Ireland became independent of Great Britain in 1922, but in the north of the country the population voted to continue being part of Great Britain, and Northern Ireland was formed. The conflict in the North between Catholics and Protestants, which had been going on for several hundred years, worsened in the 1970s. It was then that two young women from opposite sides of the conflict decided they’d had enough and were going to do something about the violence. In 1976, Protestant Betty Williams and Catholic Mairead Corrigan started a peace movement that inspired men and women from both sides of the conflict to demonstrate against the violence and the terrorism. After just six months, the violence in Northern Ireland had declined by 70 per cent.
The following year, 1977, Williams and Corrigan were awarded the 1976 Nobel Peace Prize for their efforts.
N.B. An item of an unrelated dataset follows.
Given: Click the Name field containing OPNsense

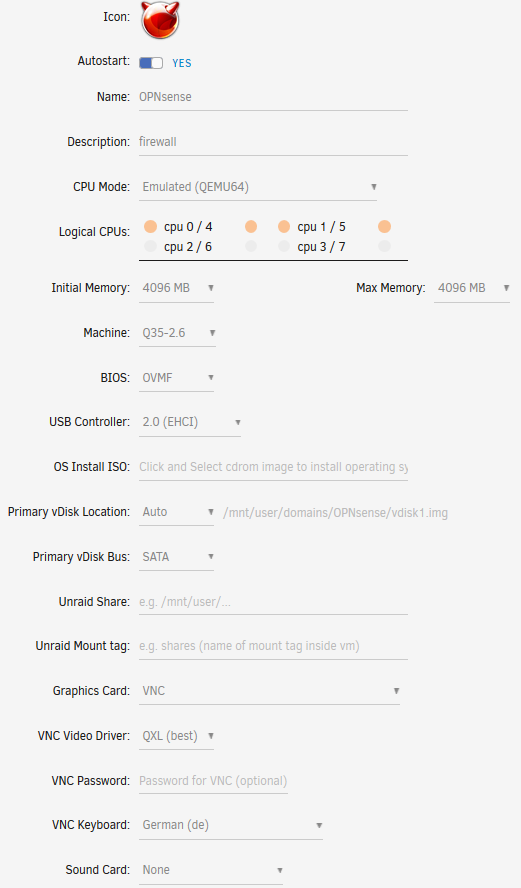Looking at the screenshot, I should tap(274, 97).
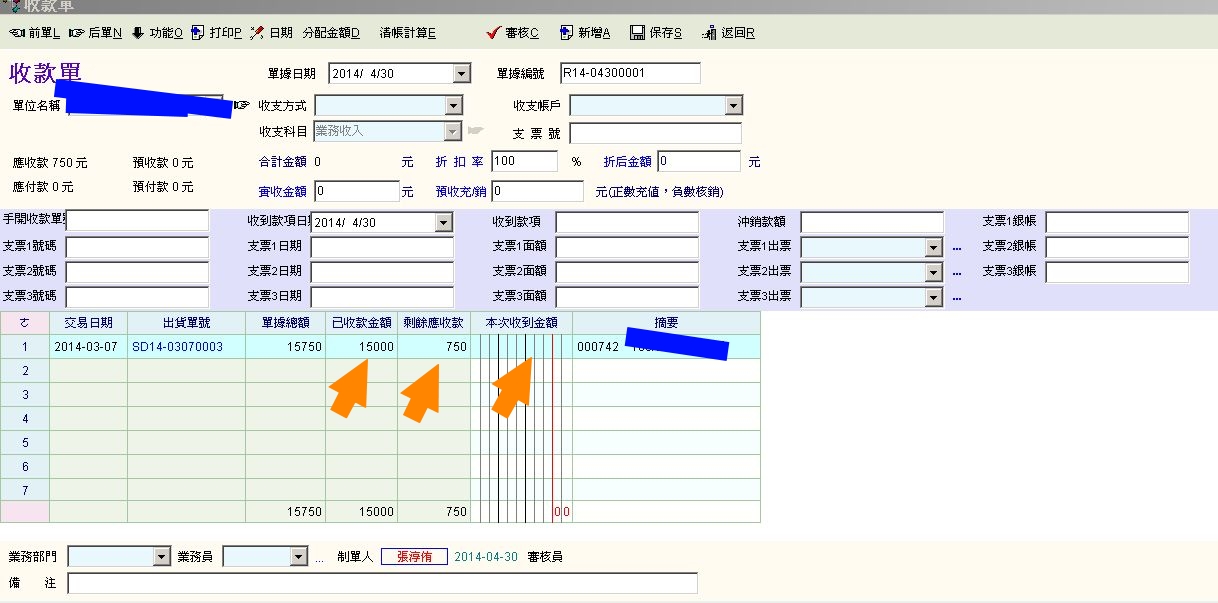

Correction in video: Williams and Corrigan were awarded the 1976 Peace Prize in 1977. According to the by-laws of the Nobel Foundation, a Nobel Prize can be reserved or deferred until the following year, as it was when no Peace Prize was awarded in 1976.
1. Who was Betty Williams? And who is Mairead Corrigan?
2. What was it like in Northern Ireland in 1976?
3. What did Williams and Corrigan want to achieve? How did they go about their struggle?
4. What human rights do you see as connected to the situation in Northern Ireland in
1976?
Start by looking at the image below and decide what kind of rights she
was fighting for. Then use Amnesty’s summary version of the Universal Declaration of Human Rights to identify one or more specific articles.
Additional resources: Northern Ireland
5. What is it like in Northern Ireland today compared to 1976? Search for information
on the Internet. Use evidence from at least two sources in presenting your answer.
Some recommended sources of information:
• https://www.euronews.com/2019/08/14/northern-ireland-conflict-50-years-on-willa-no-deal-brexit-threaten-the-peace
• https://www.europarl.europa.eu/news/en/headlines/euaffairs/
20170925STO84610/brexit-the-impact-on-ireland
6. What do you think is needed to put an end to the tensions in Northern Ireland?